このレシピの作者発酵食大学
調理時間
40分(発酵時間は除く)
材料 作りやすい分量人分
| さつまいも(正味量) | 200g |
|---|---|
| 米麹 | 100g |
| 水(生麹の場合) | 100ml |
| 水(乾燥麹の場合) | 130ml |
調理手順
- さつまいもは蒸すか焼き芋にしてやわらかくしてから、皮をむいてフォークやマッシャーでつぶす。
- ペースト状になるまでつぶしたら、分量の水を加えてさっと混ぜる。
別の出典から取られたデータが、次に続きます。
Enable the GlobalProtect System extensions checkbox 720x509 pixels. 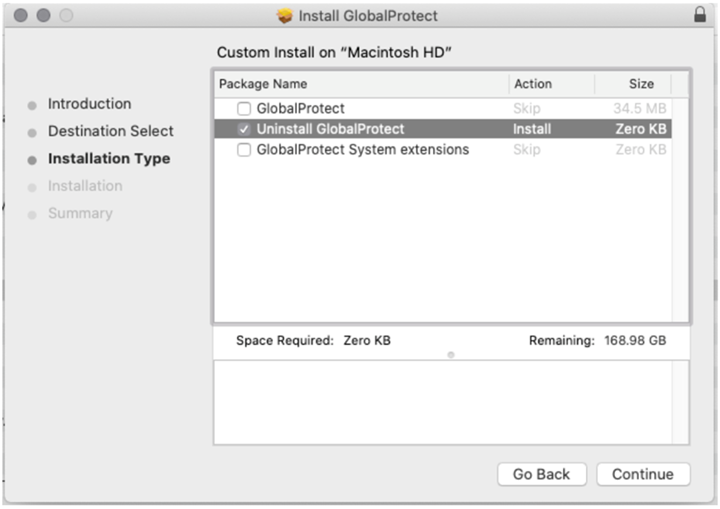244,150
麹も加えてよく混ぜる。
- ヨーグルトメーカーまたは炊飯器の保温モードで60度、6〜8時間保温してできあがり。途中3回程度かき混ぜる。
- 炊飯器で保温する場合は、温度が上がりすぎないようフタは完全に閉めず、開けたままにします。釜の上に濡れ布巾をかぶせ、その上からフタを開けた状態にすることで、温度をキープしやすくなります。温度計を使ってしっかり管理するのがおすすめ。
レシピのポイント
- 蒸したて・焼きたてのさつまいもは非常に高温です。水を加えてもまだ60度を超えている可能性が高く、その状態で麹を入れると酵素が死活し、甘くなりません。ペースト状につぶして水を加えたあと、全体が60度以下になってから麹を加えます。
- さつまいもは蒸しても良いですが、市販の焼き芋を使うのもおすすめ。じっくり加熱することでさつまいも自体のデンプンも糖化し、仕上がりの甘さと香ばしさが格段にアップします。皮の焦げ目は苦味になるので、使うのは黄色い身の部分だけにしましょう。
- 食べる甘酒のような濃厚なペースト状に仕上がります。もしサラッとしたドリンクタイプにしたい場合は、出来上がってから水や豆乳で割るか、最初から水を50〜100mlほど多めに入れて調整してください。
- 保存期間は冷蔵庫約1週間が目安です。冷凍する場合は、ジッパー付き袋などに入れて約1か月程度です。
- 完成後、小鍋に移してひと煮立ち(火入れ)させると、発酵が止まり味が変化しにくくなります。日持ちさせたい場合はおすすめです。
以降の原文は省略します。